MiFID has been in force since November 2007 and is currently under review by the European Commission (the “EC/Commission”).   The Commission issued a consultation paper on 8 December 2010 (the “Consultation Paper”) on possible amendments to MiFID, which will be open for comment by market participants, regulators and other stakeholders until 2 February 2011.  A formal Commission proposal for reform and an impact assessment are expected in Spring 2011.

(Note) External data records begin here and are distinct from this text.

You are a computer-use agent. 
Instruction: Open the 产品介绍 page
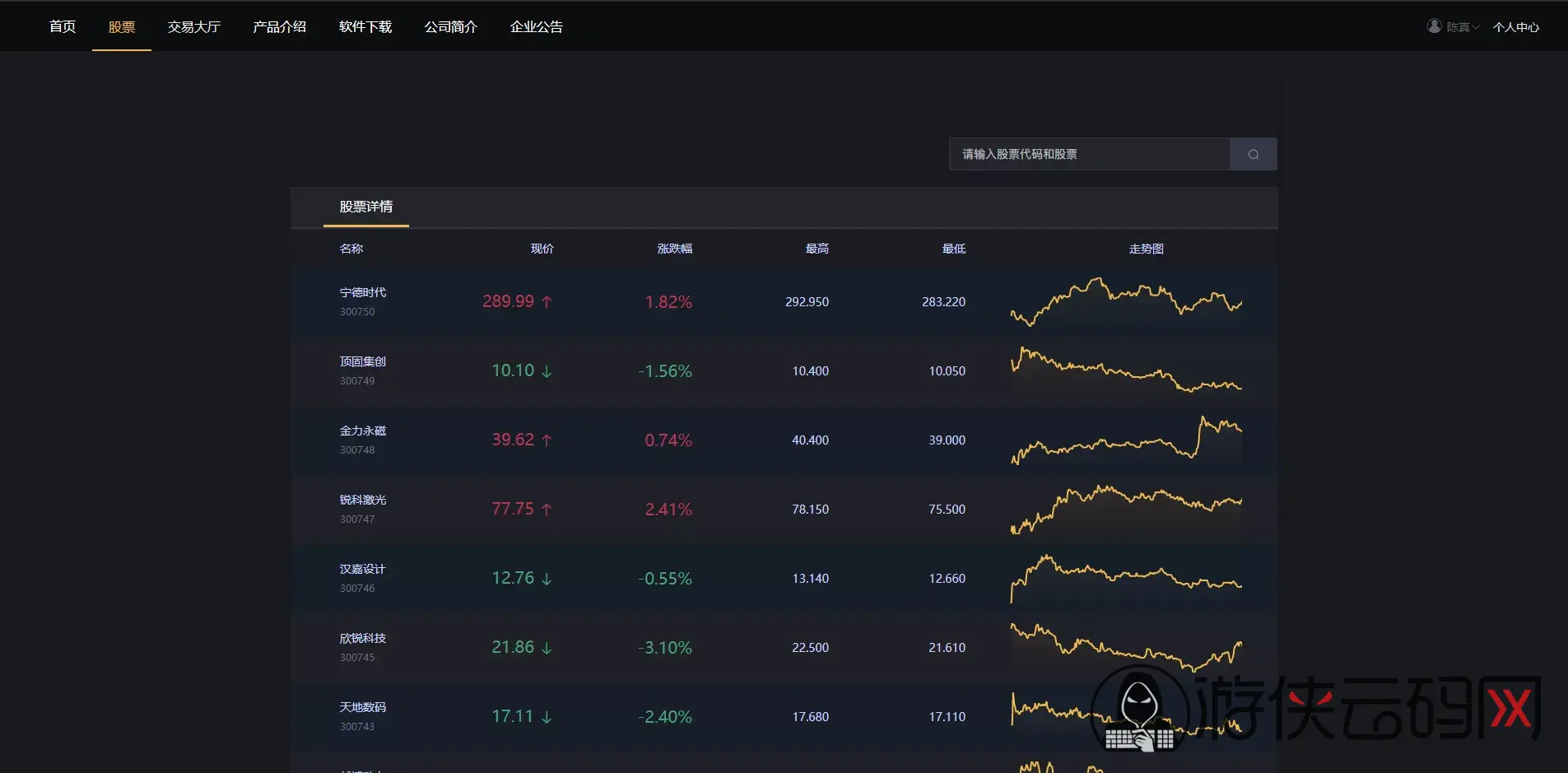tap(280, 26)

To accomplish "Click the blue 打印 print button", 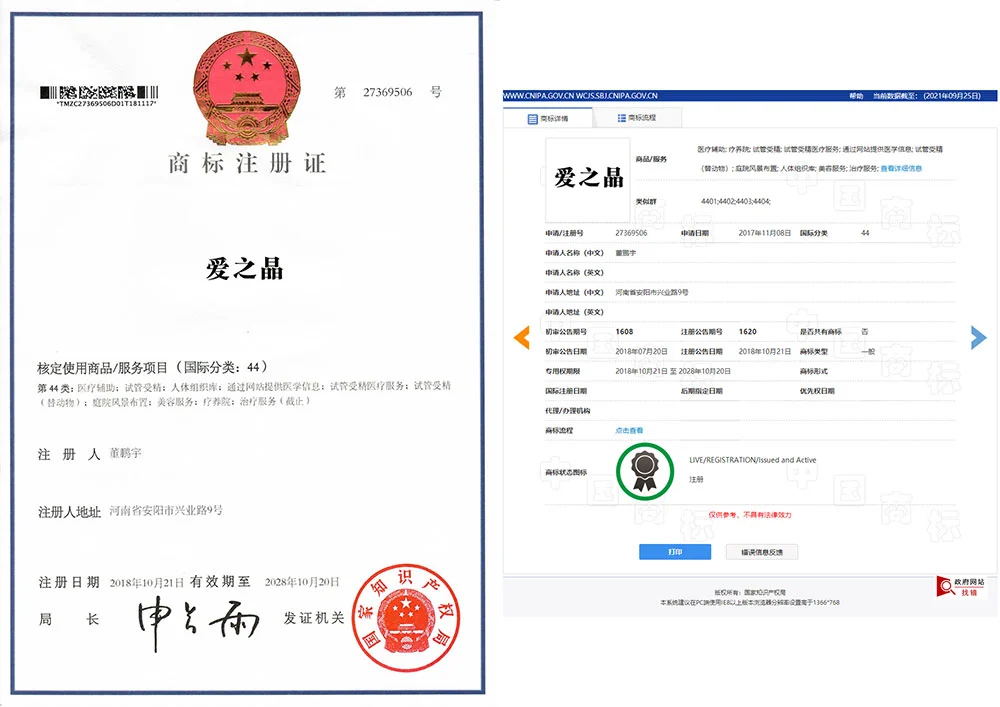I will click(675, 551).
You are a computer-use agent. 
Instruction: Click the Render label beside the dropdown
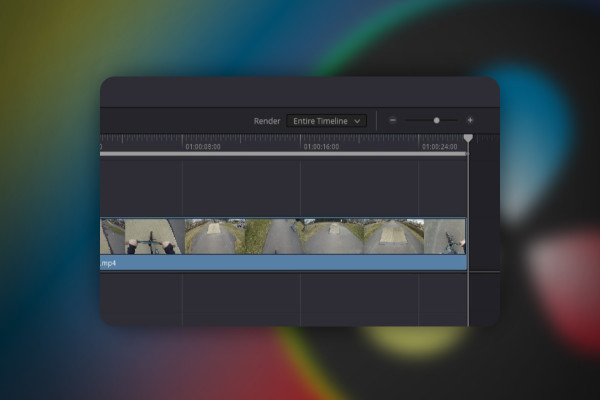267,121
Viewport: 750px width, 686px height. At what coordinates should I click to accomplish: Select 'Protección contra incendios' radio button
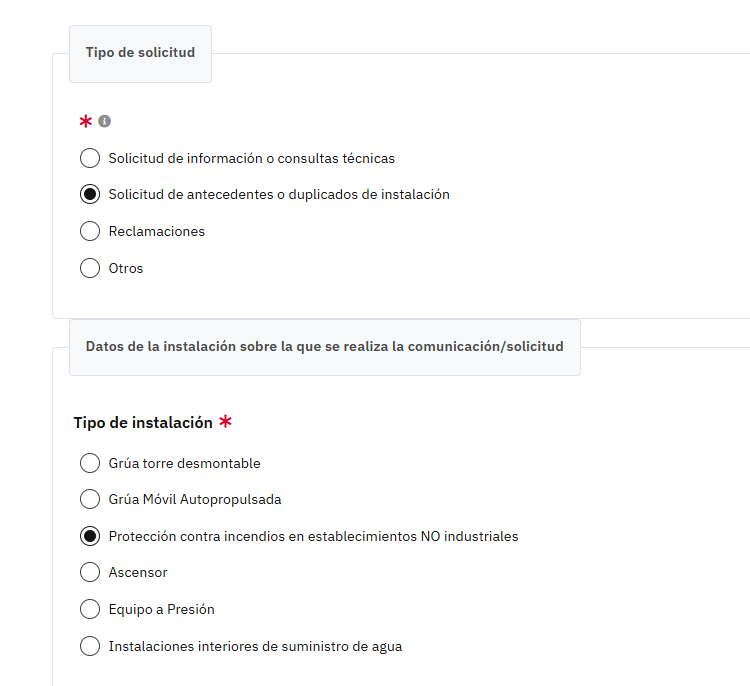coord(90,536)
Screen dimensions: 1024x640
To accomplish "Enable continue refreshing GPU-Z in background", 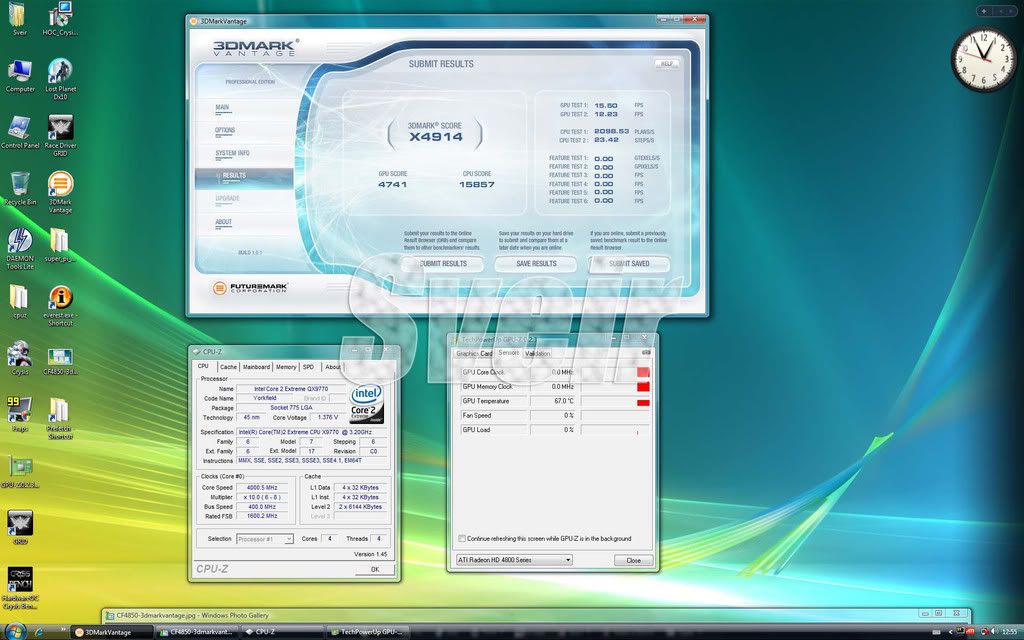I will pyautogui.click(x=461, y=539).
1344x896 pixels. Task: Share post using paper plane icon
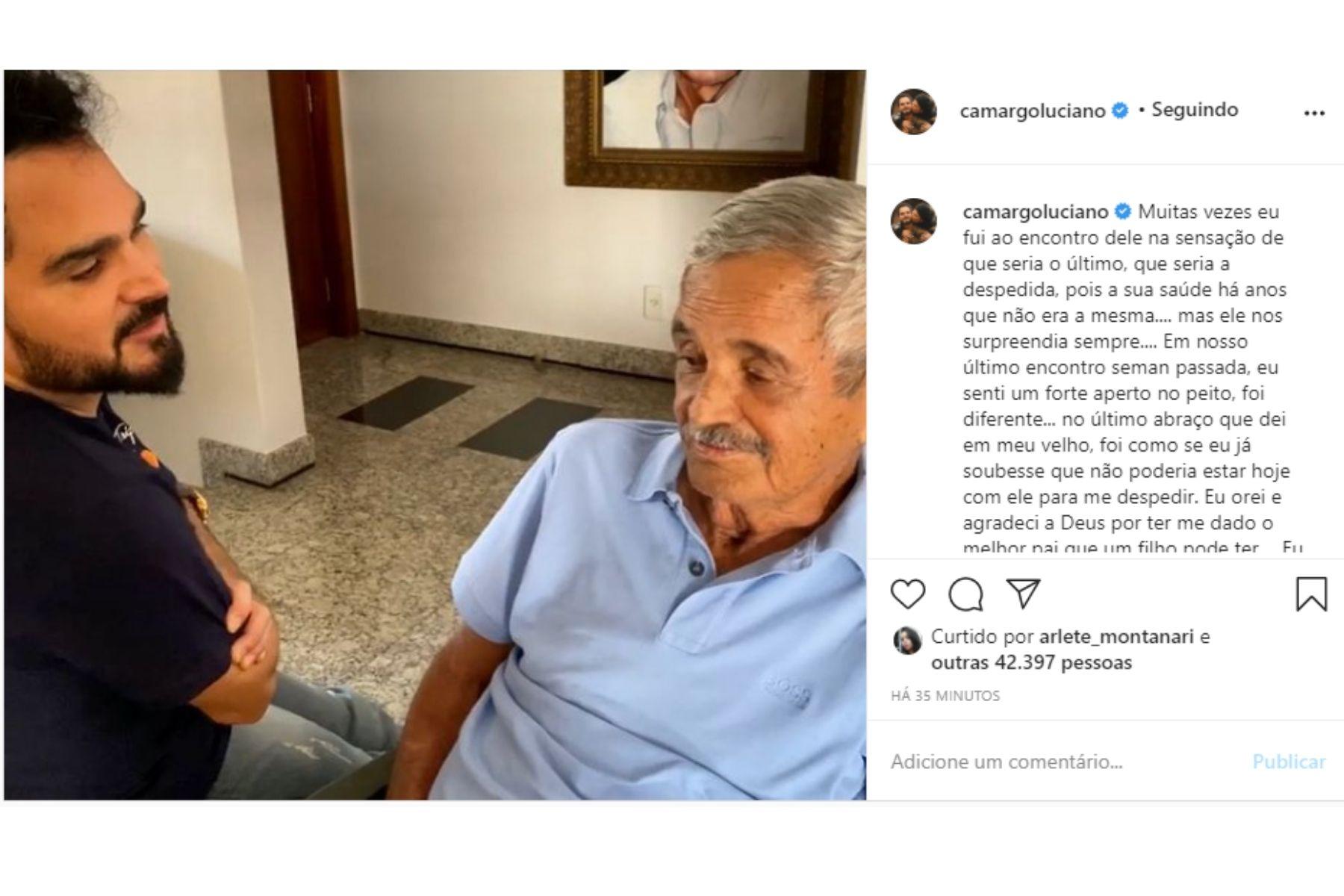[x=1023, y=594]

The Commission proposes significant changes, in particular to the own account specialist commodity dealer exclusions, and given the extent and significance of the changes, the time limit for responses to the Consultation Paper is very limited.  Indeed, whereas it was initially suggested that the review would only result in minor tweaks to the MiFID framework, it has, in fact, resulted in a much more prescriptive and powerful instrument, which will have a particularly large impact on commodity companies. In addition, the fact that the Commission has only scheduled a short time between its receiving comments and its publishing a formal proposal implies that its current suggestions are already entrenched.

Aims of the review

MiFID is generally seen as having been successful in achieving its aims of increasing competition, enhancing the single market, increasing harmonisation and transparency, and protecting investors.  The focus, above all, is on transparency which is why the commodity industry will be particularly impacted upon as this previously enjoyed very little regulatory oversight.  This is a departure from the Commission’s previous focus on increasing competition through the EEA.

Specifically the proposals under consultation attempt to:

  • establish a safer, more transparent, more responsible financial system in the wake of the financial crisis;
  • target less regulated and ‘more opaque’ parts of the financial system e.g. instruments traded over the counter (“OTC”) in accordance with the recent G20 consensus;
  • target the commodities markets, due to the increased presence of financial investors arguably leading to excessive price increases, price dislocation and volatility, and due to recent concerns about integrity in EU energy and carbon markets;
  • provide for rapid changes in market structure and technological development in EU equity markets e.g. the development of high frequency trading;
  • strengthen investor protection; and
  • contribute to the development of a ‘single rulebook’ for EU financial markets, by minimising the discretion Member States have under EU financial services regime.